I have a book I wrote that needs to be reread and edited. I have an outline for another book that I need to finish. I have this blog and another blog I could work on. I have several new books that I haven’t even started. All of this is fun to me when I am not low. I love reading and writing and am blessed that I have several outlets for that enjoyment. All of these are also low impact, which is what I need to be doing right now.
I could technically be doing more, physically. But I need to heal quickly without any risk of injury for my surgery on the 30th. So I’m resting, and getting my writing in when my mood permits. I think a lot of people are surprised that I’m getting this surgery done, but I’m on a timeline for this year. My husband is a teacher and this is summer break. It’s the perfect time for me to have a surgery that requires six weeks of recovery. Because that’s exactly how many weeks I will have with my June 30th surgery date.
But what about next year, or the year after? Next summer we want to move, and I can tell you that I do NOT want to have this surgery and try and move at the same time. Our apartment is small, and while it fits our family now, living here another two or more years is out of the question. The summer after that would be fine, except that I’d be two years older. I have the BRCA2 gene mutation. Which means that every year I have my breasts I am at risk of getting breast cancer.
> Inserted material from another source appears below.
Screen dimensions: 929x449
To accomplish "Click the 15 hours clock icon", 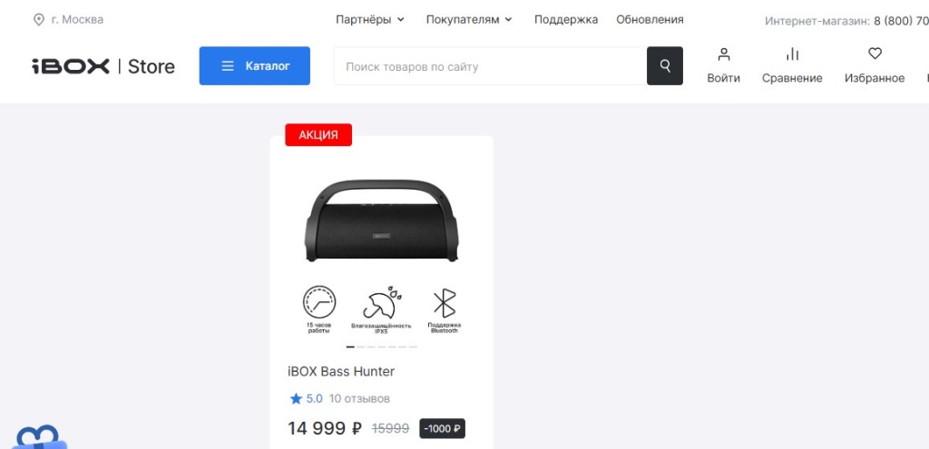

As it has been for the past few years, I get a breast MRI, six months later I get a mammogram, six months later I get a MRI, six months later I get a mammogram, and so on and so forth. But every time I get these tests done, every time I do a self breast exam, I hold my breath. I hold my breath in fear that something is there. Something bad. I’ve had four biopsies done and have had other lumps looked at more closely. And it’s terrifying.
So I’ll read between lows, I’ll write when I can snag a few minutes, and I’ll take six or seven tries to finish this post just to not have to worry. And these mini-lows are mini. They’re not that bad. Plus, they will end. If I get plenty of sleep and stay on my meds, I’ll get through it. At least, I’ll get through the post-operative lows. Lows are still something I’ll see, but perhaps I’ll feel better once all these surgeries are behind me.